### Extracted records
^^^^^^^^

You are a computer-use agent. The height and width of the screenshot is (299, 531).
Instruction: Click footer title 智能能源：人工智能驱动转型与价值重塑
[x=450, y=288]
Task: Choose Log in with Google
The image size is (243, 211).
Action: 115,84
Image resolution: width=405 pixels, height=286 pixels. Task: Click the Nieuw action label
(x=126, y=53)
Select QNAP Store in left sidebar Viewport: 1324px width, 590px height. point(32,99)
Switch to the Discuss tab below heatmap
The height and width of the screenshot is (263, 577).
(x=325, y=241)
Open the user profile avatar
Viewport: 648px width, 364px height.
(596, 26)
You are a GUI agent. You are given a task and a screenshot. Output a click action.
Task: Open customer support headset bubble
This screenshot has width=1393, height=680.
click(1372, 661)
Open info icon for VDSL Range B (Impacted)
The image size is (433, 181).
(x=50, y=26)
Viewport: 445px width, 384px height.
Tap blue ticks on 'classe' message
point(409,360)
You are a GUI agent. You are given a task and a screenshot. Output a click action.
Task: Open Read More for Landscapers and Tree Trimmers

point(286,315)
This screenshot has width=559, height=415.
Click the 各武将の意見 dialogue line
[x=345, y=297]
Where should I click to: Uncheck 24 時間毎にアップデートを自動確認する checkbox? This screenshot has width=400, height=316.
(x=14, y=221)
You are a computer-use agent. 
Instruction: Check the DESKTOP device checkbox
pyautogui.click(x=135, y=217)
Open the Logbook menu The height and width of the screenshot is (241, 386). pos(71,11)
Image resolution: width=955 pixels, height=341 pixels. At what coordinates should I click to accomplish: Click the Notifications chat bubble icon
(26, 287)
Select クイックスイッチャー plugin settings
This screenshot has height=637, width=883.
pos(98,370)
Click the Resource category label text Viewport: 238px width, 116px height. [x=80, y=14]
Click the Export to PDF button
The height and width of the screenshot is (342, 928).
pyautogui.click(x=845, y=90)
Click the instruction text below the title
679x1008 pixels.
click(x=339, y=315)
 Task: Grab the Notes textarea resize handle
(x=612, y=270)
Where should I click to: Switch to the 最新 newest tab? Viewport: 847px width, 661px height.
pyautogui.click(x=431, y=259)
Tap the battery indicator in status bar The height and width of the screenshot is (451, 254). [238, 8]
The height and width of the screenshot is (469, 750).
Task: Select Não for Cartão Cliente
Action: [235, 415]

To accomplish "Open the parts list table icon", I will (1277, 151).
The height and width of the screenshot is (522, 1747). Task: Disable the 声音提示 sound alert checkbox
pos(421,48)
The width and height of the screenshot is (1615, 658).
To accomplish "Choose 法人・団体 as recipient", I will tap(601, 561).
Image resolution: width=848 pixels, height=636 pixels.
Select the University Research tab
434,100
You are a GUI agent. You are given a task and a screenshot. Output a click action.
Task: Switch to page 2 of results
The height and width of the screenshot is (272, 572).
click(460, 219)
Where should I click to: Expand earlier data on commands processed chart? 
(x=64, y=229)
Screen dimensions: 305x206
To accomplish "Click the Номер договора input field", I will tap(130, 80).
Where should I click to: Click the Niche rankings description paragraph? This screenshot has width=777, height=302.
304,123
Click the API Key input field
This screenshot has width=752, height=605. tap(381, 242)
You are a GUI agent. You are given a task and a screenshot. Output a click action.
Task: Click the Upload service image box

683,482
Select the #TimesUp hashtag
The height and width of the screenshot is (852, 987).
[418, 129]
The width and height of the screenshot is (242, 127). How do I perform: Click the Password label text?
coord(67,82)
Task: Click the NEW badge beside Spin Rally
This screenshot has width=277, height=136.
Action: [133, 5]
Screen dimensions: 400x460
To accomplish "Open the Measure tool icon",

^^^^^^^^

### TASK TO CARRY OUT
Please output the exact lines of the records above, beginning with the first and stopping after the line that holds "Open info icon for VDSL Range B (Impacted)", and nothing else.

### SOLUTION FOR THIS TASK
You are a computer-use agent. The height and width of the screenshot is (299, 531).
Instruction: Click footer title 智能能源：人工智能驱动转型与价值重塑
[x=450, y=288]
Task: Choose Log in with Google
The image size is (243, 211).
Action: 115,84
Image resolution: width=405 pixels, height=286 pixels. Task: Click the Nieuw action label
(x=126, y=53)
Select QNAP Store in left sidebar Viewport: 1324px width, 590px height. point(32,99)
Switch to the Discuss tab below heatmap
The height and width of the screenshot is (263, 577).
(x=325, y=241)
Open the user profile avatar
Viewport: 648px width, 364px height.
(596, 26)
You are a GUI agent. You are given a task and a screenshot. Output a click action.
Task: Open customer support headset bubble
This screenshot has width=1393, height=680.
click(1372, 661)
Open info icon for VDSL Range B (Impacted)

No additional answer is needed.